The Dhaka Bank MD hopes the ongoing situation will start to improve from January next year.
Apart from the drop in openings, banks are also struggling to open LCs on time.
Pubali Bank Managing Director and CEO (current charge) Mohammad Ali said, “It is true that we reduced opening LCs.”
“Clients who previously had an LC limit of $300 million now have a limit of $120 million,” he said.
Despite the austerity measures taken to reduce imports, he said luxury items are still being imported.
Govt is the only saviour
“It is taking 30-35 days to open an LC these days. Previously, it would take only 5-6 days,” said Zahir Uddin, managing director of Confidence Cement, adding that his company has seen a decrease of 10-15% in LC-opening this year compared to last year.
He called on authorities to launch a quota system to resolve the delay in opening LCs.
“If LCs are not opened on time, then importers will have nothing to do even if suppliers take advantage of the situation and set prices as they see fit. This will result in product price hikes at the consumer level,” he added.
A senior official of a top conglomerate of the country said they suffered a 40% drop in LC openings this year compared to FY22.
“We recently asked a company to make calendars for the coming year. They demanded two and a half times higher price than last year, that too, saying that lower quality paper will be used this time due to paper shortages caused by a lack in imports,” he said explaining the impact of decrease in imports due to disrupted LC openings.
The businessmen, in condition of anonymity, said “Getting out of this crisis will be difficult unless the top-level of the government takes steps. No one will invest in this situation.
“They could try getting foreign loans through the banks. But not all banks have the capacity for that.”
He concluded that it is now on the government’s shoulder to support the banks in tackling the situation.
Looming supply chain crunch
Opening import LCs is of paramount importance to keep the production steady.
Nearly 90% of raw materials used by the big industries, including the ready-made garments, is imported, according to business leaders. The decrease in import will eventually lead to a catastrophic supply chain crunch.
Industry insiders say the Bangladesh Bank has imposed a ban to curb the import of luxury items. There is no restriction for essentials, production and import-oriented industries. But banks are being reluctant to open LCs for these industries as well.
They also alleged that banks are not opening LCs for even big industries with LC limits, citing dollar shortages. This is making it hard to keep production on.
“90 per cent of raw materials we use in producing goods are imported.

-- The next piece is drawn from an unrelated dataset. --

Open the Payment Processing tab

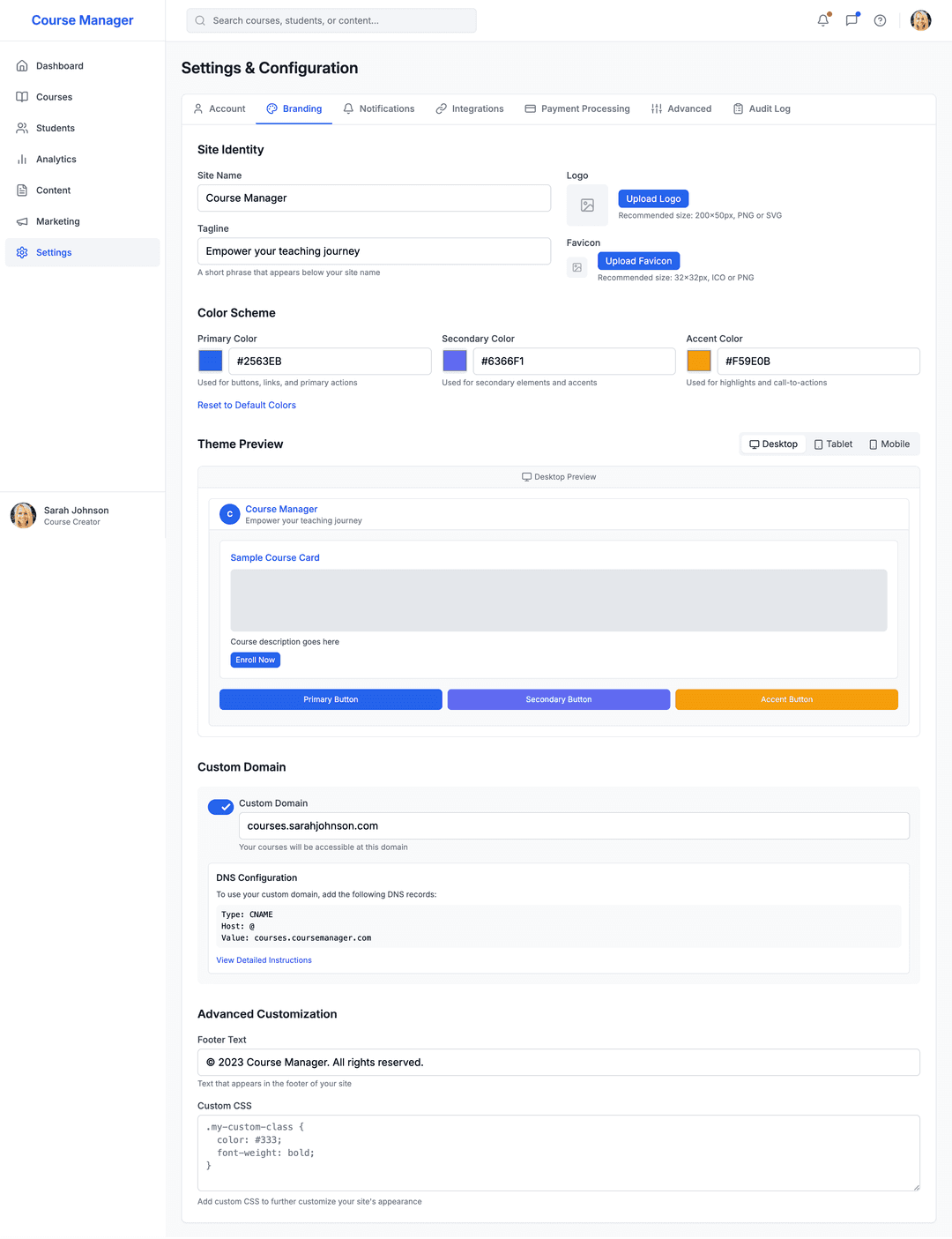[577, 109]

But now banks are not opening LCs for us,” Tapan Sengupta, deputy managing director of BSRM Group, the country’s largest steel manufacturing company, told TBP.
He said, “Earlier we used to open LCs worth up to $10-15 million on a regular basis. Now we are struggling to open even $2 million worth of LCs.
“Even as the prices of raw materials in the international market have decreased, we are not failing to take advantage of the opportunity without LCs.
“If you fail to open LCs, the raw materials will not come. If the raw materials do not come, the factory will not run. Thousands of workers will become unemployed.”
Meanwhile, according to data from the National Board of Revenue, the country’s top importing private companies currently include large industrial groups that import construction materials and edible oil.
Abul Bashar Chowdhury, chairman of consumer goods importer BSM Group, said, “After overcoming the impacts of the Covid-19 and the Russia-Ukraine war, the prices of consumer goods in the world market are almost on the downward trend.”
However, he said due to not being able to open LCs as per demand because of the crisis created by a strong dollar, the consumer market is experiencing a volatile situation.
“Prices of the daily products in Khatungonj, the country’s largest wholesale market, are fluctuating at the moment. Supply is falling short of demand, destabilising the market,” he added.